### Provided records ###

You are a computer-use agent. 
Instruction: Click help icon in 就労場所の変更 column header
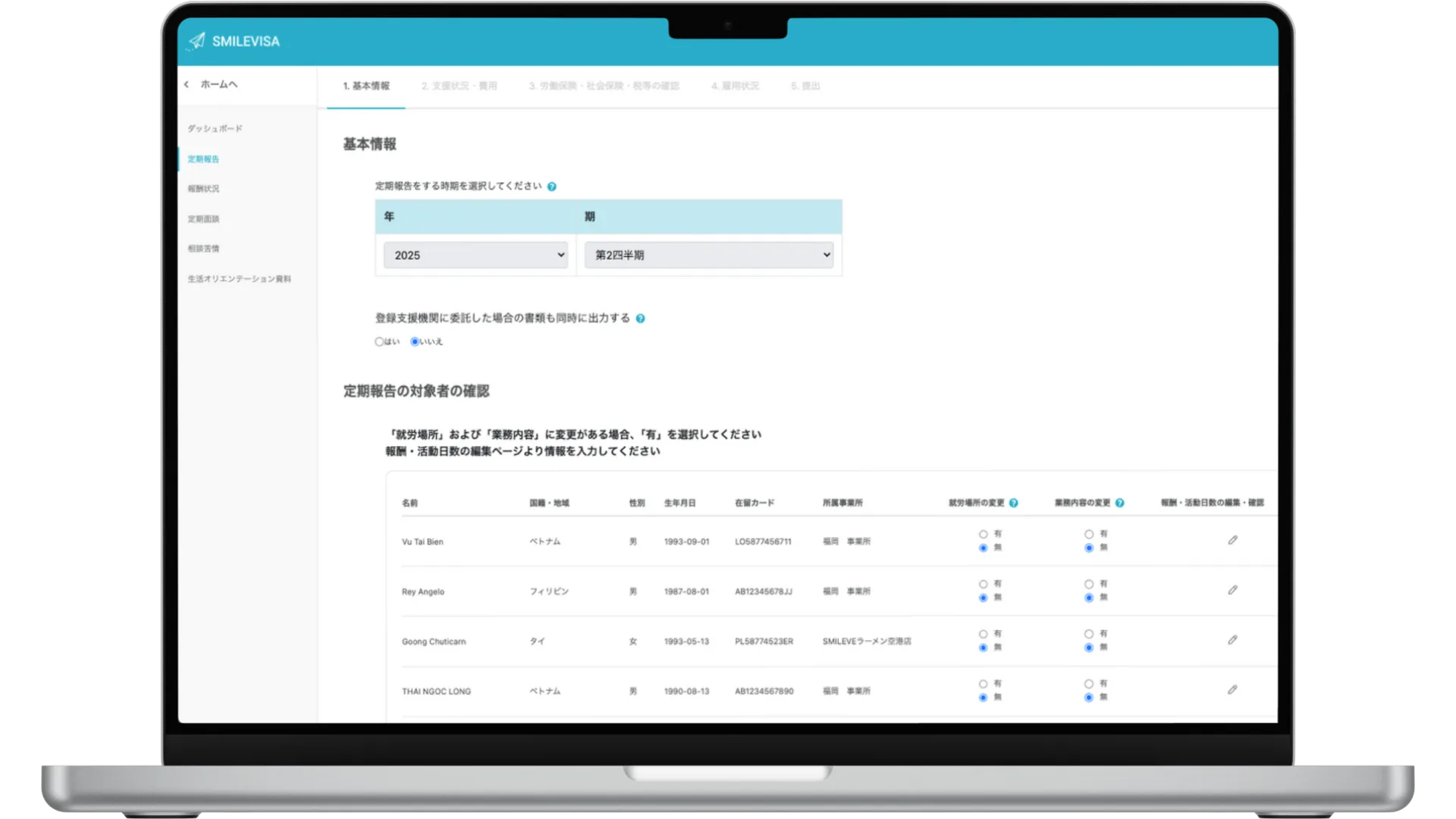click(1013, 503)
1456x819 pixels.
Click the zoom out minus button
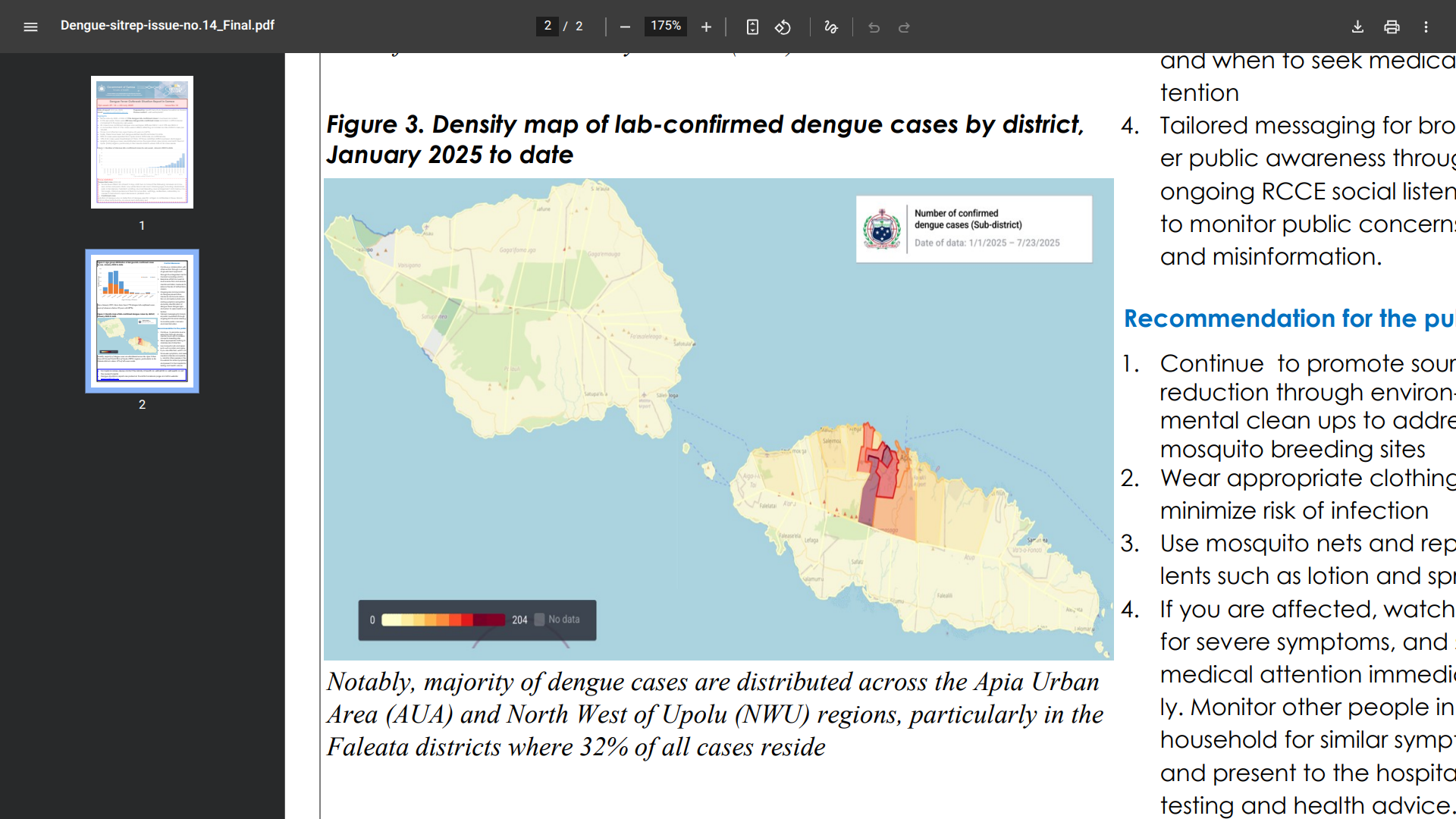(625, 27)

###

Your copy should hold exactly the lines from the line bearing "Instruction: Click help" through the end of the data, both included, and no pictures or anything further.

Instruction: Click help icon in 就労場所の変更 column header
click(1013, 503)
1456x819 pixels.
Click the zoom out minus button
(625, 27)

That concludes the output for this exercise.